Dans ce contexte de « stop and go » et de volatilité de la demande, les distributeurs font face à de nombreuses difficultés opérationnelles. Comment annuler ou modifier une livraison ? Comment absorber les flux d’appels dûs aux problèmes opérationnels qui sont engendrés par la pénurie ? Cela les contraint à renforcer les compétences de l’après-vente et met à rude épreuve le système d’information afin de s’assurer que tous les flux soient bien catégorisés et s’interfacent correctement avec les outils comptables. Afficher en temps réel la disponibilité des véhicules s’avère essentiel, ce critère comptant presque plus à l’heure actuelle dans le schéma commercial, qu’une option de véhicule. Par ailleurs, constructeurs, loueurs et distributeurs doivent trouver les moyens de remobiliser leurs forces de vente, en leur impulsant de nouvelles motivations pour livrer la clientèle.

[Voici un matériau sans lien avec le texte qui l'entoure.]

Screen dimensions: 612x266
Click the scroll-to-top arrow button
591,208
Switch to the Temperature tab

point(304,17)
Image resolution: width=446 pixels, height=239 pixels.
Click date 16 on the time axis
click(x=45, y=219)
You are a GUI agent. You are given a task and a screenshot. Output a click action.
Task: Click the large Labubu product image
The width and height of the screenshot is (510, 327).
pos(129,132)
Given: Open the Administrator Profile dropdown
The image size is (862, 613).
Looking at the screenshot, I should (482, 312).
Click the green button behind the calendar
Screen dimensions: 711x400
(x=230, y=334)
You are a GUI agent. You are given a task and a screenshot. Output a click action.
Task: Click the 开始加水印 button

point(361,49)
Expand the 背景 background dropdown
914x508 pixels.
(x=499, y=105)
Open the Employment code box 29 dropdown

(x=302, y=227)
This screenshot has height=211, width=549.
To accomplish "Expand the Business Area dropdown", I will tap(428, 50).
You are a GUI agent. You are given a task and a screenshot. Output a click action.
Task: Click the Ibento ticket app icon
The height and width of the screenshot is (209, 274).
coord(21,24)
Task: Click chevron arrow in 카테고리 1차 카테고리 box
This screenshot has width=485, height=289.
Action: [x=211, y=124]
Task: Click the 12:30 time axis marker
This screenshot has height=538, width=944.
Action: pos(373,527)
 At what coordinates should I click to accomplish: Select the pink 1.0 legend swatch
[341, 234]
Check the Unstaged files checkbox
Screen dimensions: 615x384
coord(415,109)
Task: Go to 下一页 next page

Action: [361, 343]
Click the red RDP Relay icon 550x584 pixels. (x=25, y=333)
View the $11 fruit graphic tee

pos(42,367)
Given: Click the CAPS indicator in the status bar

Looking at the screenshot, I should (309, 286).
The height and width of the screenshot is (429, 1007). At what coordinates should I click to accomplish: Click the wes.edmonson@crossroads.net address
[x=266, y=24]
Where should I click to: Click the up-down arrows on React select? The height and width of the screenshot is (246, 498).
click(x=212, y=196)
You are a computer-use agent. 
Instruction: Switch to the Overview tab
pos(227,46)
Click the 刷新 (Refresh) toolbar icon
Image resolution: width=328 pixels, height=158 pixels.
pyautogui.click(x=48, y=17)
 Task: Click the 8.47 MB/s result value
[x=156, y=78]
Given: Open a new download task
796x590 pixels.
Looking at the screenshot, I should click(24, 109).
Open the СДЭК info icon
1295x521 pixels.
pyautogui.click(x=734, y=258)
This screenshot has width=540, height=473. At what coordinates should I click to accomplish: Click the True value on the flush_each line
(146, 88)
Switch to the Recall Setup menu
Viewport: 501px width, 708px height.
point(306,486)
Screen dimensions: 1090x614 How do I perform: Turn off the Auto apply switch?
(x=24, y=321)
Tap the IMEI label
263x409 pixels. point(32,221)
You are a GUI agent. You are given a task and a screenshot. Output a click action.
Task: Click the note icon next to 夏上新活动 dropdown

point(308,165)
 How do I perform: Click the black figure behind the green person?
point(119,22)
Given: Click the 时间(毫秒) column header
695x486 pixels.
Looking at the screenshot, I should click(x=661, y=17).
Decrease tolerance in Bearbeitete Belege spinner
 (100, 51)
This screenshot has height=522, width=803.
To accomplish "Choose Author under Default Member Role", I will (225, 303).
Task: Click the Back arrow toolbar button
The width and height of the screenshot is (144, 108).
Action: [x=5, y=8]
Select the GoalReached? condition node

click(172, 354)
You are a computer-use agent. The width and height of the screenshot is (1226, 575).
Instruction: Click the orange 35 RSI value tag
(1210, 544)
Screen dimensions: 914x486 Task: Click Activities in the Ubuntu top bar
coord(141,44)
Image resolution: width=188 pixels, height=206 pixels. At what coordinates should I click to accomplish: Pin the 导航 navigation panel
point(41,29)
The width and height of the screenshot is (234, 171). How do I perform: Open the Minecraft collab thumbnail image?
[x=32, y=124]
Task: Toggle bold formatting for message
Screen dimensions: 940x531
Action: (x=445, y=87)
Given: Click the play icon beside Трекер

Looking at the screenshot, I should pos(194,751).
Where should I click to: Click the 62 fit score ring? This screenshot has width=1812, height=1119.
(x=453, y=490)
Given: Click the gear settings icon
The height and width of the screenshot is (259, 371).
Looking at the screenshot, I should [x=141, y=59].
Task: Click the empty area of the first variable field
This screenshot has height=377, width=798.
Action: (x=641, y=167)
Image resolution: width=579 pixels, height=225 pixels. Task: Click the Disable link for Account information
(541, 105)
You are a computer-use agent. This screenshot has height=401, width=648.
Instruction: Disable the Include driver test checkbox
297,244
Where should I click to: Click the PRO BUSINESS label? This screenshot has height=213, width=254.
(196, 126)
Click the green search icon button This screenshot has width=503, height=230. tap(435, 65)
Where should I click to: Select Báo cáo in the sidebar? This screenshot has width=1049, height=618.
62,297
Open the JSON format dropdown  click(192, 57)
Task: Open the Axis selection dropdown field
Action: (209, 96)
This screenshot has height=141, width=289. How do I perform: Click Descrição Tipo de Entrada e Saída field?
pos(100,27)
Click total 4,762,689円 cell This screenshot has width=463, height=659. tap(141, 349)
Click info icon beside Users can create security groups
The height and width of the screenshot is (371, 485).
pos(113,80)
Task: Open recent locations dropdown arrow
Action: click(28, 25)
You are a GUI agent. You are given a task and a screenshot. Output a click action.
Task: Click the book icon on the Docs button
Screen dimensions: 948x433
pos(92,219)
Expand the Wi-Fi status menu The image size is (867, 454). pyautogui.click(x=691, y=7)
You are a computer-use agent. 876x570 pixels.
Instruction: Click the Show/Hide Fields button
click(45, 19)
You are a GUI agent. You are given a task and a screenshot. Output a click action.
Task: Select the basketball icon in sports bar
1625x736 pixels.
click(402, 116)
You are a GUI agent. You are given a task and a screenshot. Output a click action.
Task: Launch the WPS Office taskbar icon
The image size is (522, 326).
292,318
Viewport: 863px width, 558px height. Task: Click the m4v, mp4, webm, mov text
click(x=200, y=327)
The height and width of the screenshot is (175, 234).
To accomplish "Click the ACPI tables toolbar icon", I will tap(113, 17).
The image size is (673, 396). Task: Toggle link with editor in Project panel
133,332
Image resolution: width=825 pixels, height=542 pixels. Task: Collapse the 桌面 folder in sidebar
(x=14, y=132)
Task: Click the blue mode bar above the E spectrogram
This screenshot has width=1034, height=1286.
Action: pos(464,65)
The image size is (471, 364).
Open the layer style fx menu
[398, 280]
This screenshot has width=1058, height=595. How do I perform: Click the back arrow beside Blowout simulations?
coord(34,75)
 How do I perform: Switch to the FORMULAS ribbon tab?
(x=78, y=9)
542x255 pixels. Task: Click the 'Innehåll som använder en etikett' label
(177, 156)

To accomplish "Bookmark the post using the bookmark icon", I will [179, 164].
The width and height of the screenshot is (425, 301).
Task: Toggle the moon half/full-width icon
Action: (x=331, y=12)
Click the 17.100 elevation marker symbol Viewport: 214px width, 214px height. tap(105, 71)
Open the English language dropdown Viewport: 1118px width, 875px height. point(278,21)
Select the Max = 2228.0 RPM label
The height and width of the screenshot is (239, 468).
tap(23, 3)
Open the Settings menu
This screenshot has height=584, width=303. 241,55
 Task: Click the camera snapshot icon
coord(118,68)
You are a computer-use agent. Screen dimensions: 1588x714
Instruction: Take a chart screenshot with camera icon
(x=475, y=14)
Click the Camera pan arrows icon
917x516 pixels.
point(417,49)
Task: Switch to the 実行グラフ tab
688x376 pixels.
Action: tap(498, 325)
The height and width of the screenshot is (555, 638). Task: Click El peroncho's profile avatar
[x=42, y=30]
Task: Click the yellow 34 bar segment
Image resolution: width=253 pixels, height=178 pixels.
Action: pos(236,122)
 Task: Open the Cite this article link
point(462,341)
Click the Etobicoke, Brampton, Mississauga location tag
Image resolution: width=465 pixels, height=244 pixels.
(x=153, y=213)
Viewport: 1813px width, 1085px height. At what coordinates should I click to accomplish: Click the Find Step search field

Enfin, il s'agit de s’assurer que le BFR (Besoin en Fonds de Roulement) est correctement financé car il représente aussi un enjeu de poids.

La géopolitique au cœur des solutions

Pour l‘année qui démarre, les acteurs devront faire stratégiquement preuve d’autant plus de souplesse que les conditions de marché vont largement dépendre du contexte géopolitique. Le plan d’investissement de 30 milliards d’euros en faveur des technologies d’avenir, annoncé dans le cadre de France 2030, constitue bien entendu un début de réponse. Avec 4 milliards d’euros investis dans le secteur des transports pour un objectif de 2 millions de véhicules électriques et hybrides, celui-ci est de nature à changer la donne.  La construction de deux gigafactories de batteries en Europe par Stellantis, Mercedes et TotalEnergies est aussi une bonne nouvelle. Encore faudrait-il qu’un tel projet voie le jour pour les semi-conducteurs, car pour l’heure 92 % des puces les plus avancées sont exclusivement fabriquées à Taiwan.